> Bacaan Tersedia

☆ ☆ ☆

Search
en id

Gunakan fitur ACCESSIBILITY melalui tombol simbol biru bagian kanan agak atas sebagai preferensi untuk kenyamanan Anda.

Ayu Wandari, Perempuan Difabel Bali yang Sukses Berdaya

Views: 22

Solidernews.com – Dalam rangka memperingati Hari Perempuan Internasional, SoliderNews berkesempatan mewawancarai sosok inspiratif perempuan Bali bernama  Ayu Wandari. Ia bukan sekadar perempuan biasa. ia membuktikan bahwa seorang ibu, istri, dan pekerja tetap bisa menjalankan perannya dengan penuh cinta dan dedikasi, meski ia memiliki kondisi yang berbeda dan memiliki sejumlah hambatan dalam kehidupannya.

Ayu adalah seorang perempuan difabel netra yang telah berkeluarga dan memiliki dua orang anak. Suaminya, yang akrab disapa Bli Agus, adalah seorang nondifabel yang setia mendampinginya dalam menjalani kehidupan sehari-hari. Bersama, mereka menavigasi kehidupan dengan harmonis, saling mendukung dan menguatkan.

Dalam wawancara tersebut, Ayu berbagi pengalaman penuh perjuangan dalam mengasuh anak-anaknya sejak bayi. Dari menyusui, menyuapi makanan, hingga memandikan mereka, semua ia lakukan dengan penuh ketelatenan dan kasih sayang. Meski awalnya masih membutuhkan bantuan, seiring waktu ia belajar menyesuaikan diri dan semakin percaya diri dalam mengurus anak-anaknya.

“Awalnya memang sulit, terutama saat anak pertama saya belum punya pengalaman, saya takut salah dalam mengurus anak-anak saya, terutama saat menyusui dan memandikan ketika masih bayi, dan menurut saya tantangan itu sebenarnya selalu berubah seiring dengan bertambahnya usia anak, tetapi dengan bantuan suami dan kerabat, kini saya bisa belajar dari pengalaman, saya semakin yakin bahwa saya bisa menjadi ibu yang baik meskipun dalam keterbatasan saya,” ungkap Ayu Wandari dengan penuh keyakinan.

☆ ☆ ☆

> Baris Mentah
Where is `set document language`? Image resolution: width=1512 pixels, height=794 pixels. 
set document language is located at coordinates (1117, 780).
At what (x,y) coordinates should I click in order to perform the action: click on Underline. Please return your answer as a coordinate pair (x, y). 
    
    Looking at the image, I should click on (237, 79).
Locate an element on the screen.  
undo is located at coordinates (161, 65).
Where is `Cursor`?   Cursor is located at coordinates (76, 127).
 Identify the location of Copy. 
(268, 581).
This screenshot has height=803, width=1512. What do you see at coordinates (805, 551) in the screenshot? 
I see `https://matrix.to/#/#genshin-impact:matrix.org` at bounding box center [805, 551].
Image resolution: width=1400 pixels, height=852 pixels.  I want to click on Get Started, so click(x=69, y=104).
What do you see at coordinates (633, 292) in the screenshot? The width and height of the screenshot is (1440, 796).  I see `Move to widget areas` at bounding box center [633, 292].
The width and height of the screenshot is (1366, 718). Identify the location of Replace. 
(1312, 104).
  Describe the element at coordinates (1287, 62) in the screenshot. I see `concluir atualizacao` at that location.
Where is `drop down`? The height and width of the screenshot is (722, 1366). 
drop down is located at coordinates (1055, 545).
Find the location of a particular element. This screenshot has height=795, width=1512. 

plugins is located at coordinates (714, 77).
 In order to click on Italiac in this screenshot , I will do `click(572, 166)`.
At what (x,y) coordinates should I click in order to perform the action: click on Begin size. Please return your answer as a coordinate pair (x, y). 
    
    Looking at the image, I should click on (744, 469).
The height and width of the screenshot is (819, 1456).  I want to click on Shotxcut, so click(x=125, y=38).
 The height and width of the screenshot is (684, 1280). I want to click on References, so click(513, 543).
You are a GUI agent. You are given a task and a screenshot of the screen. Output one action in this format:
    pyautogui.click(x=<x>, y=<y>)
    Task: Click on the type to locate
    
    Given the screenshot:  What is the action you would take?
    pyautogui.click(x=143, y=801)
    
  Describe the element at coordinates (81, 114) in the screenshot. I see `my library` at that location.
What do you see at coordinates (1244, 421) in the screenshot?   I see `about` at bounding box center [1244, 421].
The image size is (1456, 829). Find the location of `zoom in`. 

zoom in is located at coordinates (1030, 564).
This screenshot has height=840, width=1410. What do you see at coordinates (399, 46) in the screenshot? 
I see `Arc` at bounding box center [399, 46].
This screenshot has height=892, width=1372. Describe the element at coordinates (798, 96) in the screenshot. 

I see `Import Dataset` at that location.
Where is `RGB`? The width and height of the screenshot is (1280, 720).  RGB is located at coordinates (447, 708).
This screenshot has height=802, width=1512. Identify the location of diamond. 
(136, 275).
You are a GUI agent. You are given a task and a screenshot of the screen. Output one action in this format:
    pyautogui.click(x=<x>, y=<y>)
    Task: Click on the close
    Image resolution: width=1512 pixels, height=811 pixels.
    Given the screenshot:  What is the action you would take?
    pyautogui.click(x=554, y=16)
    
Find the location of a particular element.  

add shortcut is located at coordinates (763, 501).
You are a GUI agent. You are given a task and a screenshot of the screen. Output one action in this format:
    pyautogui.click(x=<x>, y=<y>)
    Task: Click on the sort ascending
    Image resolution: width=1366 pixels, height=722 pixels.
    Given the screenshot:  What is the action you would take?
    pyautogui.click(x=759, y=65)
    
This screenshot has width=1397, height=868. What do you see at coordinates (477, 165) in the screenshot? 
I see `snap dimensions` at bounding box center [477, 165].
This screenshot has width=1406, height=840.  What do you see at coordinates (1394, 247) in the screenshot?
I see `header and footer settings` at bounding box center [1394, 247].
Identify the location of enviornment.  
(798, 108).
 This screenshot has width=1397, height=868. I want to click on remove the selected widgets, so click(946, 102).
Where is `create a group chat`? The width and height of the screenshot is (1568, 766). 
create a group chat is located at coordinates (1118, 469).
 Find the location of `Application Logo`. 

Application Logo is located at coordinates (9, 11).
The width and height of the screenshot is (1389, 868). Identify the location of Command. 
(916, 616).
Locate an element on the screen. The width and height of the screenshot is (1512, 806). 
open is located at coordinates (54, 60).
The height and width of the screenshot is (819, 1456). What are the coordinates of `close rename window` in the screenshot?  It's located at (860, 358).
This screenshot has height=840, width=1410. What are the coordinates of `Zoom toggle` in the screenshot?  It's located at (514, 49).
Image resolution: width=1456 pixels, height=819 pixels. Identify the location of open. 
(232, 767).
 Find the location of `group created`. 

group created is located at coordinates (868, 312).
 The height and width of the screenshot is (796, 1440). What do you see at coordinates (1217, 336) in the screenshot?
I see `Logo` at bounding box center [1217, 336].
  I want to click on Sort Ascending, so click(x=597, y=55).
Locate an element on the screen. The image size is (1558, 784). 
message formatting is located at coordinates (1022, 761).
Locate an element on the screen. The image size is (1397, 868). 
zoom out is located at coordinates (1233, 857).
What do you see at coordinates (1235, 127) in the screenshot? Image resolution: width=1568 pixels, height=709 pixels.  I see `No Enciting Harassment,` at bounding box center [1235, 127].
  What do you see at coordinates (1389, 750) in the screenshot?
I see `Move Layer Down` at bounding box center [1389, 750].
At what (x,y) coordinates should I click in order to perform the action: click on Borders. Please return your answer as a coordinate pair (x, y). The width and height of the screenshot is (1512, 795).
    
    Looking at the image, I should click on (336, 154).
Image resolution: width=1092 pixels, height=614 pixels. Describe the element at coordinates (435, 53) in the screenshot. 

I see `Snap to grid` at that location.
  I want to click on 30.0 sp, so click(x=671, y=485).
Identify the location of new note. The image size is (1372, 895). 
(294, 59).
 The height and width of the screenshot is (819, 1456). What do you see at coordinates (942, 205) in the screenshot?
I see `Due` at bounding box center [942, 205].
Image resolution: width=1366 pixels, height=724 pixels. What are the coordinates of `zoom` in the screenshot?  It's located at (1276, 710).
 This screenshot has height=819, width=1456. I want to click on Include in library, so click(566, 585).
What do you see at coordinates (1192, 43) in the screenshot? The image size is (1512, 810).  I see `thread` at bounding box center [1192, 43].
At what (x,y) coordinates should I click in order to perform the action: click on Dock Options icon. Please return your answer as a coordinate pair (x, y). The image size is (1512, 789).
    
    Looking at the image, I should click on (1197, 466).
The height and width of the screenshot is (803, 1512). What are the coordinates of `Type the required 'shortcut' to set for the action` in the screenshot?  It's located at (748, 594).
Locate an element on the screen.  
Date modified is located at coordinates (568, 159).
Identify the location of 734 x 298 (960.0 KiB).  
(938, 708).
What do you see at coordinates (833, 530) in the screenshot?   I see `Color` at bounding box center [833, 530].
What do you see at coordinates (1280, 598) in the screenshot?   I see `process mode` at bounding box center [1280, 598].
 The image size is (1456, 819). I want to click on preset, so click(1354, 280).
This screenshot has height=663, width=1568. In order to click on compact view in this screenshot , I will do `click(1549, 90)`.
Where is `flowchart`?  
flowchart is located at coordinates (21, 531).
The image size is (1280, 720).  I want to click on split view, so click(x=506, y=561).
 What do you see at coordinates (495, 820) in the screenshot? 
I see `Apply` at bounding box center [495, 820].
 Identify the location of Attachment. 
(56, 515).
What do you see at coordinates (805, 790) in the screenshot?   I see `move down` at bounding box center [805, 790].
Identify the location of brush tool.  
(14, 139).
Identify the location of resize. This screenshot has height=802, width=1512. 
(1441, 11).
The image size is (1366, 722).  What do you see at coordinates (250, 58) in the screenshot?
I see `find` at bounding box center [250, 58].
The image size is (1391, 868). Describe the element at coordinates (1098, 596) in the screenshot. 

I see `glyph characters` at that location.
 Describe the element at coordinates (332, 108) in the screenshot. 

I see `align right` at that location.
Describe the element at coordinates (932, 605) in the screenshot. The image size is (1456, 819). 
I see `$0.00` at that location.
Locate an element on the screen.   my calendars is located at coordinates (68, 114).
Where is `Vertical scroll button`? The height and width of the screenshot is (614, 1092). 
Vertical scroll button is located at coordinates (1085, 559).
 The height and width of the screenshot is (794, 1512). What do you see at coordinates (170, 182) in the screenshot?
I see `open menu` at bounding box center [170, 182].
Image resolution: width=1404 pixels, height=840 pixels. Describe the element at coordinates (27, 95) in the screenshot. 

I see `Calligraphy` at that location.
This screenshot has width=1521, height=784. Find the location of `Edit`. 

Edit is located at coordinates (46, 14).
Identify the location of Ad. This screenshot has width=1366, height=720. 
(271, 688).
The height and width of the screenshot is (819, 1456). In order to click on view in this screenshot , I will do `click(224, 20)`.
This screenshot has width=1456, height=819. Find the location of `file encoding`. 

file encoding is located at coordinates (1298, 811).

☆ ☆ ☆

> Daftar Tugas
[a] Dalam bacaan tentang Ayu Wandari, siapa nama akrab suaminya?
[b] Pilih setiap baris yang memuat kata "pixels", dengan membedakan huruf besar dan kecil.

> Hasil Latihan
[a] Bli Agus.

[b]
Where is `set document language`? Image resolution: width=1512 pixels, height=794 pixels. 
Image resolution: width=1400 pixels, height=852 pixels.  I want to click on Get Started, so click(x=69, y=104).
    Image resolution: width=1512 pixels, height=811 pixels.
    Image resolution: width=1366 pixels, height=722 pixels.
Image resolution: width=1456 pixels, height=819 pixels. Identify the location of open. 
What do you see at coordinates (1235, 127) in the screenshot? Image resolution: width=1568 pixels, height=709 pixels.  I see `No Enciting Harassment,` at bounding box center [1235, 127].
Image resolution: width=1092 pixels, height=614 pixels. Describe the element at coordinates (435, 53) in the screenshot. 
Image resolution: width=1366 pixels, height=724 pixels. What are the coordinates of `zoom` in the screenshot?  It's located at (1276, 710).
Image resolution: width=1404 pixels, height=840 pixels. Describe the element at coordinates (27, 95) in the screenshot. 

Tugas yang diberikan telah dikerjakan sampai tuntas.